As one example, Impossible Foods partnered with Galaxy Macao in 2018 to showcase the possibilities of plant-based proteins at restaurants including Cha Bei, The Apron Oyster Bar & Grill and The Noodle Kitchen.
Cha Bei Chef Jun Kim, who says he was “blown away” by the quality of Impossible Burgers, sees the company’s meat-free products as a key part of the restaurant’s efforts to encourage sustainability. He’s also noticed an uptick in vegetarian diners with several recurring faces visiting the restaurant at least once, if not multiple times a week, to enjoy the cafe’s plant-based options.

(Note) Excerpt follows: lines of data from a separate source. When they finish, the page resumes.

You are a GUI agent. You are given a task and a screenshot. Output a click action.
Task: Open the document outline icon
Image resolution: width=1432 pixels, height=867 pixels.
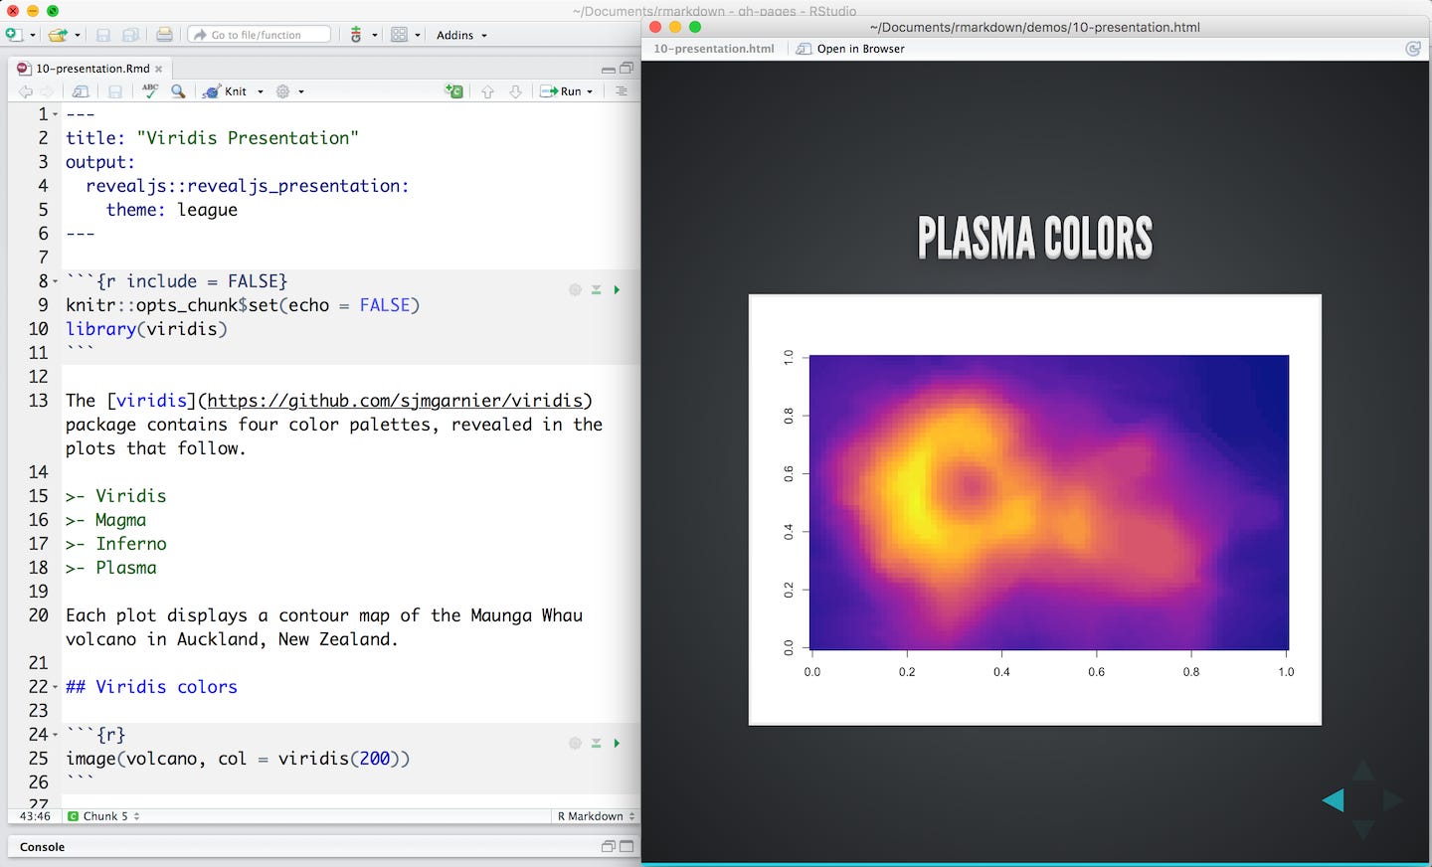click(620, 90)
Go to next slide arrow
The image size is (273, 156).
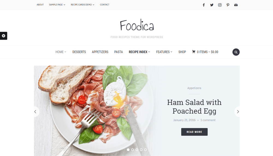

On the menu, 15 per cent of which is dedicated to plant-based dishes, the chef says the most popular options include the kimchi fried rice and Impossible bolognese, as well as Impossible teriyaki burgers, tacos, and Thai stir-fry with chilis and vegan oyster sauce. “The feedback is that the flavour is bang on,” he says.
While Impossible products are not yet available in Macao grocery stores, Halla has an eye on expansion. “It is absolutely our priority to launch in retail, as we aim to be available everywhere where meat from animals is sold to meet consumer demand and achieve our mission.”